Pair the Antica 2009 Chardonnay with chicken, white fleshed fish, salmon, fruits de mer or pasta dishes with a cream or olive oil-based sauce. Or try the Burrata d’Estate or Pasta al Telephono recipes provided by Antica below.
A bottle of the Antica Napa Valley 2009 Estate Chardonnay costs $35.
alcohol 14.2% by volume
Creamy Burrata, Nectarines & Tender Summer Greens
5 – 6 oz tender greens, cleaned and spun dry
2 – 3 nectarines, sliced in 1⁄4 inch moon shapes
10 oz Burrata—divided into 1 ounce portions
Antica olive oil
salt and pepper
8 tbsp vinaigrette (recipe below)
5 tbsp chopped salted Marcona almonds or roasted almonds
pinch of salt
1 tbsp lemon juice
1 tbsp Champagne vinaigrette
5 – 6 tbsp Antica olive oil
To make this simple vinaigrette place salt into a bowl large enough that you can use a whisk. Add lemon juice to the salt and then slowly whisk in the olive oil. This vinaigrette should be slightly acidic so that it complements the nectarines and the Burrata. Adjust salt for balance.
1. In a medium bowl, place greens and then slowly add the vinaigrette according to your personal taste. Toss gently and then add the nectarine slices. Salt and pepper to taste.
2. Place salad in individual serving bowls. Add approximately one ounce of Burrata to the salad. Optional: place the fresh cheese to the side so that it is not lost in the salad. Drizzle the Burrata with Antica olive oil and a pinch of salt.

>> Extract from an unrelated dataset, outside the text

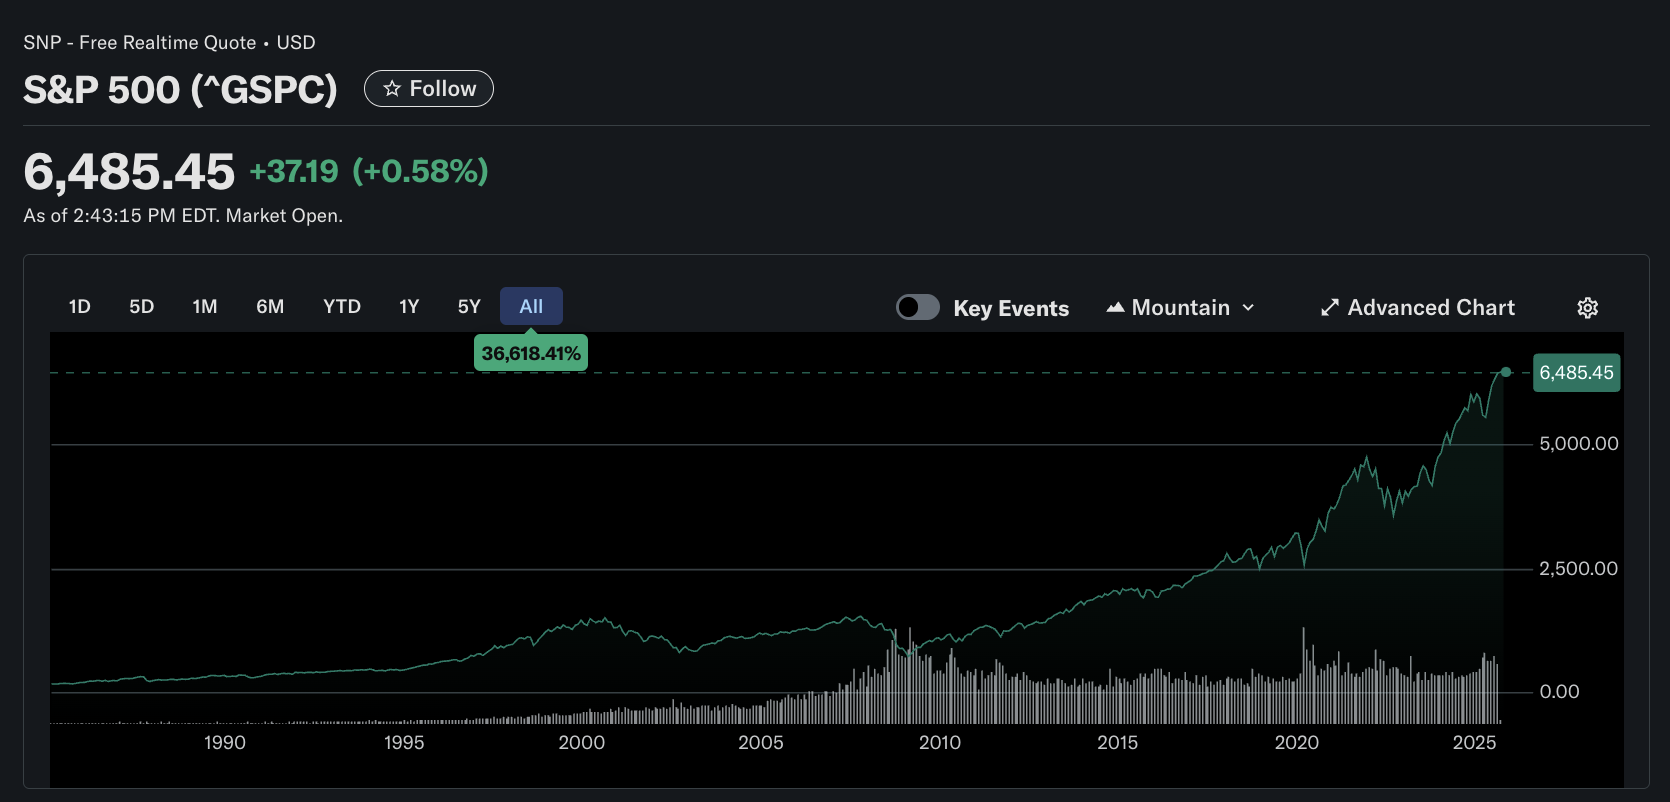Show the YTD chart range
Screen dimensions: 1670x802
pos(342,307)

3. Sprinkle with chopped almonds and serve.
Pasta al Telefono
Serves 4 as main, 8 as a first course
1⁄2 cup olive oil, more to finish the dish
1 clove garlic
4 basil leaves, more for garnish
28 oz can of whole tomatoes
8 oz very small mozzarella balls
1/8 cup kosher salt
salt and pepper to taste
1. Put very large pot of water on to boil.
2. While the water boils, place olive oil, whole garlic cloves and bay leaves in a pan large enough to hold the pasta once it is cooked. Heat oil to allow the garlic and basil leaves flavors to marry. The olive should not overheat, and the fire should be kept low.

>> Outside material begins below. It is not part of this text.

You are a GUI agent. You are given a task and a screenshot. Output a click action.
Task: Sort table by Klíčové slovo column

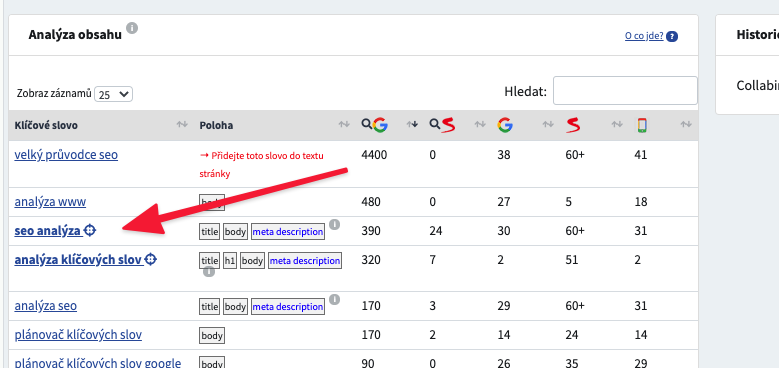click(x=46, y=125)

3. Strain the tomatoes from the can, saving some of the sauce in case it is needed. Cut the tomatoes with a using a knife and fork or two knives. (This motion is similar to cutting up food for a child) The pieces should be very small.
4. Add the tomatoes to the oil mixture that has been heated. Allow the mixture to simmer for 10 minutes, adding more olive oil to keep a sauce consistency. Remove the basil and garlic.
5. When pasta water boils, add salt and the pasta. Stir immediately so that the pasta does not stick to each other. The water should be salty. Cook the pasta according to the package directions, reducing the cooking time by 2 minutes.
6. Taste the pasta midway to ensure there is enough salt.
7. Add the mozzarella to the tomato sauce when the pasta is being drained, so that it starts to melt.
8. Add cooked pasta to the tomato sauce to finish cooking for the remaining two minutes. Stir like crazy, taste for salt and pepper, and serve warm. Garnish with more olive oil and a sprig of basil. The cheese should be stringy, just like a telephone cord.